Raddir í loftinu. Anthology of Contemporary Icelandic Literature
The Vilenica Anthologies, Slovene Writers’ Association, 2020
Authors: Kristín Marja Baldursdóttir, Gyrðir Elíasson, Þórdís Gísladóttir, Jónas Reynir Gunnarsson, Hallgrímur Helgason, Dagur Hjartarson, Fríða Ísberg, Auður Jónsdóttir, Hildur Knútsdóttir, Andri Snær Magnason, Guðrún Eva Mínervudóttir, Sverrir Norland, Eiríkur Örn Norðdahl, Auður Ava Ólafsdóttir, Bragi Ólafsson, Ragnar Helgi Ólafsson, Kristín Ómarsdóttir, Sigurður Pálsson, Ragna Sigurðardóttir, Sigurjón Birgir Sigurðsson, Bergþóra Snæbjörnsdóttir.
Translations: Miljana Cunta, Miriam Drev, Iva Klemenčič, Ana Pepelnik, Andrej Pleterski, Lucija Stupica.
Editors: Sverrir Norland and Lucija Stupica
This anthology is published with the support of the Slovenian Book Agency, the Icelandic Literature Center – Miðstöð íslenskra bókmennta and the European Commission.

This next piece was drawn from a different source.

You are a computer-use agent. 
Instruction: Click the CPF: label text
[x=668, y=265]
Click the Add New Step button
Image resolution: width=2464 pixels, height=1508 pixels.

The 2020 festival focused on Icelandic literature by publishing the Raddir í loftinu, an anthology of Icelandic literature. Co-editor Sverrir Norland introduced it as follows:
“Recently, I came upon a wonderful Icelandic word, sorgarfegurð, which describes writers’ difficult position very well. Like German (Icelandic is a Germanic language), Icelandic can create new words by merging existing ones. Sorgarfegurð is a composite of sadness and beauty. I think it is very close in meaning to the Portuguese word saudade, but is even more precise as it refers to yearning something that will never return. Icelanders think that the world is constantly disappearing before our eyes. Our culture is a very good example: it seems it is taking its last breaths every day. Every day when we wake up, we first start reviving the language by writing and speaking it. Writing in Icelandic is not limited to new stories and articles about bringing down capitalist pigs; it literally means breathing life into words every time we use them. We inspire language just like trees and phytoplankton inspire us. The word for inspiration in Icelandic is innblástur. In Latin, this means ‘to breathe in life’. If I or someone else who can also speak these ancient fragile words do not do it no-one will. […] I am very happy that I can introduce several good friends and allies of mine. Writers are voices in the air. To exist, they need someone to listen. I am happy that we have brought several of our literary voices to Slovenia, among another nation with a small population, which, however, is not built from lava, the endless ocean and nyorka but beautiful forest, wolves and – I assume – similar sadness we grow up with. I think you will understand our sorgarfegurð.”